Mevcut hali ile, Zizek’in ‘yamuk bakma’ tekniği(!) ile söylenecek olursa, sadece mültecilerin Avrupa’ya gelmesini talep etmek çok yetersiz bir talep olmaktadır. Bu insanlar zeten mülteci konumundadır ve Yunanistan’daki bir mültecinin, Türkiye’dekinden daha iyi durumda olduğunu iddia etmek çok büyük ispatlar da gerektirir. Ayrıca, talebi bu şekilde sınırlamak, ne Suriye’deki dramın bitmesine katkı sağlar ne de yeni göçlerin engellenmesine. Mültecileri zorla göndermek isteyenlerin de böyle bir durumdan kendilerini ayıplamaya bu yapılandan utanma gibi bir duygu yoğunluğu yaşamayacakları aşikar.

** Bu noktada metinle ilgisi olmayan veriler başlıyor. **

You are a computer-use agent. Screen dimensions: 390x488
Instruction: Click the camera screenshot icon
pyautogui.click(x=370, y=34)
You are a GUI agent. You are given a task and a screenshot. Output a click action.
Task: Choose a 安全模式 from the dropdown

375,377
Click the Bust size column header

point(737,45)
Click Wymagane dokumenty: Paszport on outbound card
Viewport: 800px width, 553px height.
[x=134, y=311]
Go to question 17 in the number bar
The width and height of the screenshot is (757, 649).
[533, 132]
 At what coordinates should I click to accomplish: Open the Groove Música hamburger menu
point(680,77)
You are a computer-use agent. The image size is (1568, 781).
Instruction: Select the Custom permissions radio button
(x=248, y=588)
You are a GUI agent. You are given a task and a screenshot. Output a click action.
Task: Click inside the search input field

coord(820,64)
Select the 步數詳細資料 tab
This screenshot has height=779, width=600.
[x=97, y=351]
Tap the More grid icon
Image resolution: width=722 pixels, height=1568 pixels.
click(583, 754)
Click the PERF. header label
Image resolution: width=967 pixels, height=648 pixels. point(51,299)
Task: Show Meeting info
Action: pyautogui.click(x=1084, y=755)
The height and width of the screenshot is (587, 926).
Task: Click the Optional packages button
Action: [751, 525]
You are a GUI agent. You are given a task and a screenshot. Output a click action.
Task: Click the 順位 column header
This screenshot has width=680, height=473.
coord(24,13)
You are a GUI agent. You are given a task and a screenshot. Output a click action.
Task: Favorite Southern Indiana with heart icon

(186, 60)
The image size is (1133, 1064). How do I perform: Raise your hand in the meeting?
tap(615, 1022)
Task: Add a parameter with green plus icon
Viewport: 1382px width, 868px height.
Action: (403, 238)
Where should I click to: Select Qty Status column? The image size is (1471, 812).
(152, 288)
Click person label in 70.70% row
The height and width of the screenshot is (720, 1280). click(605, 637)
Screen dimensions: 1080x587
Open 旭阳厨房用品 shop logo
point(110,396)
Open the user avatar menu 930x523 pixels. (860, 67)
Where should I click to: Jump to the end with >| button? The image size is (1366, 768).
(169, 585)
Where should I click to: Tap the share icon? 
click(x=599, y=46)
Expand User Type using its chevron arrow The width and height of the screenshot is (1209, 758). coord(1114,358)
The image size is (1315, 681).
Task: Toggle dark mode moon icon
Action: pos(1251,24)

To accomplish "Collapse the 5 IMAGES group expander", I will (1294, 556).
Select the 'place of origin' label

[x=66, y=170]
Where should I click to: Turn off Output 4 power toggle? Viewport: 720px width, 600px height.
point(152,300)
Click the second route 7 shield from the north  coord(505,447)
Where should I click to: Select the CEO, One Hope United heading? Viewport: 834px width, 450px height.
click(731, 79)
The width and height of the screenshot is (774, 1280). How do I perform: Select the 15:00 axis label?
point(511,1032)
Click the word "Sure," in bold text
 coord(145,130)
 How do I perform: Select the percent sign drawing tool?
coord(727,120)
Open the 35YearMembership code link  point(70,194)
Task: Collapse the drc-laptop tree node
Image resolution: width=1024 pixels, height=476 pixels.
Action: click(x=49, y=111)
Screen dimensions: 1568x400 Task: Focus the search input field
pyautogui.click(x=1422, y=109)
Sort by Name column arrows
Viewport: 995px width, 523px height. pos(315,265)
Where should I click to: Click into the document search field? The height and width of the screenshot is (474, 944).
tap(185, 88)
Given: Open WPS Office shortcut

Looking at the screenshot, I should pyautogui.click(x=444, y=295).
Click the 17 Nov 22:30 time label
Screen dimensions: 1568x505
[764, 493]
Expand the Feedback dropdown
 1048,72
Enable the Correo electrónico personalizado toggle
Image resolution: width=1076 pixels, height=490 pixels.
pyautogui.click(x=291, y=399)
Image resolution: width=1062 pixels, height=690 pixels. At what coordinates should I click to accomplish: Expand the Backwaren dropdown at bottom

Bir başka gözden kaçan husus ise, mülteci politikalarını şablonlar halinde dile getirmenin, Avrupa’da yükselen ırkçı ve faşist düzenlere destek sağlamasıdır. Bugün, 2015’deki dalganın Avrupa’daki sağı nasıl daha da radikalize ettiği ve politik kazanımlar elde etmesine yol açtığını kabul etmemiz gerekir. Biraz Zizek’in dediği gibi, tünelin ucundaki ışığın üzerimize gelen trenin farları olduğunu kabul edecek ‘umutsuz olma cesareti’ni göstermek gerekiyor. Kısacası, zor durumun zorluğunu idrak etmek ve dile getirmek bizi cesaretlendirmeli!
Peki, ne yapmalı?
Zor olan ne ise onu: mülteci üretmeyen bir toplumsal yapı için bastırmalı. İnsanların kendi yurtlarında demokratik ve özgür bir ortam içerisinde yaşamaları için talepte bulunmaya devam edilmeli. Avrupa’daki hükümetlere ‘bırakın mülteci sorunu ile yaşamı boğmayı; Suriye’nin içindeki savaşı durdurun’ diye baskı yapılmalı. AB’nin bu konudaki politikasını teşhir etmeli; ne maddi ne manevi yardımda bulunan bir topluluk ve halklara biraz da Marx’tan esinti ile söylersek ‘kendilerini utandıracak’ politikalar üretilmeli. Bu potansiyel Avrupa’daki anti-faşist hareketlerde mevcut; ancak bu potansiyelin harekete geçebilmesi için doğru okumalar yapmak gerekiyor.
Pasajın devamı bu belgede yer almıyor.